Mark

Selected definitions of interest:
  • a conspicuous object serving as a guide for travelers
  • target
  • goal, object
  • sign, indication : characteristic

Source: www.merriam-webster.com

Etymology

Mark (n.): “trace, impression,” Old English mearc, “boundary, sign, limit, mark,” from Proto-Germanic marko, from Proto-Indo-European merg-edge, boundary, border” (source also of Latin margomargin”).

The primary sense is probably “boundary,” which had involved by Old English through “sign of a boundary,” through “sign in general,” then to “impression or trace forming a sign.” Meaning “any visible trace or impression” first recorded c. 1200. Sense of “line drawn to indicate starting point of a race” (as in on your marks…) first attested 1887. The Middle English sense of “target” (c. 1200) is the notion in marksman and slang sense “victim of a swindle” (1883). The notion is “sign, token” is behind the meaning “numerical award given by a teacher”(1829).
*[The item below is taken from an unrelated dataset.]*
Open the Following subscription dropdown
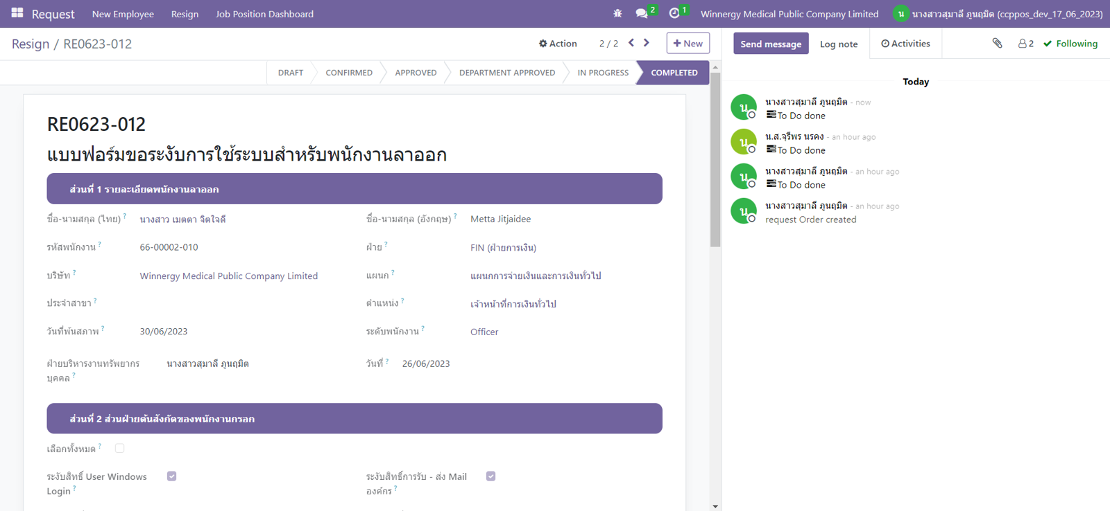This screenshot has width=1110, height=511. click(x=1070, y=44)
Source: www.etymonline.com

Wisdom

“There is a sacredness in tears. They are not the mark of weakness, but of power. They speak more eloquently than ten thousands tongues. They are the messengers of overwhelming grief, of deep contrition, and of unspeakable love.”

Washington Irving (1783-1859, “first American man of letters” and short stories writer, best known for “The Legend of Sleepy Hollow” and “Rip Van Winkle”)

Bio Source:

www.britannica.com/biography/Washington-Irving

“It is the mark of an educated mind to be able to entertain a thought without accepting it.”

Aristotle (384-322 B.C.E., numbers among the greatest philosophers of all time, judged by his philosophical influence, only Plato is his peer; known as a prodigious researcher and writer, leaving a great body of work, numbering two-hundred treatises, from which approximately thirty-one survive)

Bio Source:

plato.stanford.edu/entries/aristotle/

“Impatience is the mark of independence, not of bondage.”

Marianne Moore (1887-1972, American poet known for her “linguistic precision, keen and probing descriptions, and acute observations of people, places, animals, and art”)

Bio Source:

www.poetryfoundation.org/poems-and-poets/poets/detail/marianne-moore

“The greater danger for most of us lies in setting our aim too high and falling short; but in setting our aim too low and achieving our mark.”

Michelangelo (1475-1564, Michelangelo di Lodovico Buonarroti Simoni, Italian sculptor, painter, architect, poet, and engineer of the High Renaissance)

Bio Source:

en.wikipedia.org/wiki/Michelangelo

“In all affairs it’s a healthy thing now and then to hang a question mark on the things you have long taken for granted.”

Bertrand Russell (1872-1970, Bertrand Arthur William Russell aka 3rd Earl Russell, British philosopher, logician, mathematician, historian, writer, social critic, political activist, and Nobel laureate in literature in 1950)

Bio Source:

www.nobelprize.org/nobel_prizes/literature/laureates/1950/russell-bio.html

“It was considered the most dangerous route in the Hills, but as my reputation as a rider and quick shot was well known, I was molested very little, for the toll gatherers looked on me as being a good fellow, and they knew that I never missed my mark.”

Calamity Jane (1852-1903, Martha Jane Canary, frontierswoman and professional scout, known for her sharp-shooting, whiskey swilling, cross-dressing ways, and kindness for others)

Bio Source:

www.biography.com/people/calamity-jane-9234950

“Ability hits the mark where presumption overshoots and diffidence falls short.”

Golda Meir (1898-1978, a founder and fourth prime minister (1969-74) of the State of Israel)

Bio Source:

www.britannica.com/biography/Golda-Meir

Meditation

“The greater danger for most of us lies in setting our aim too high and falling short; but in setting our aim too low and achieving our mark.”

– Michelangelo

 

To dream big we must set our sights high and trust that we can acquire the gifts and the heavenly support to manifest our dreams beyond our widest expectations.  Now that’s not always easy, because not only do we have to be visionaries and act boldly, but we have to to see clearly what is right in front of us to lead us to the steps beyond.  Knowing the outcome of our futures, however, before it occurs takes the fun out of exploring the trails that lead to providence.

On Saturdays and Sundays I love driving, especially in the mornings, when there’s very little drivers on the roads.  I drive only for the sake of feeling free and being independent, not to any particular destination except maybe to sit in nature or to meet a friend for brunch.  Essentially, I allow myself to witness a different angle of my life, via the road and the big screen frame of my car’s window, so that I can marvel at the life I co-created over 10 years ago.  My life has and will become more than I dreamed.  That is not say that I don’t have challenges.  I do.  But, even the challenges are the gifts that nourish me with the determination to live prodigiously and to leave my mark, my love mark, wherever and however possible.

Let us, sojourners, dare to be the fearless and bold explorers of time and space we were born to be!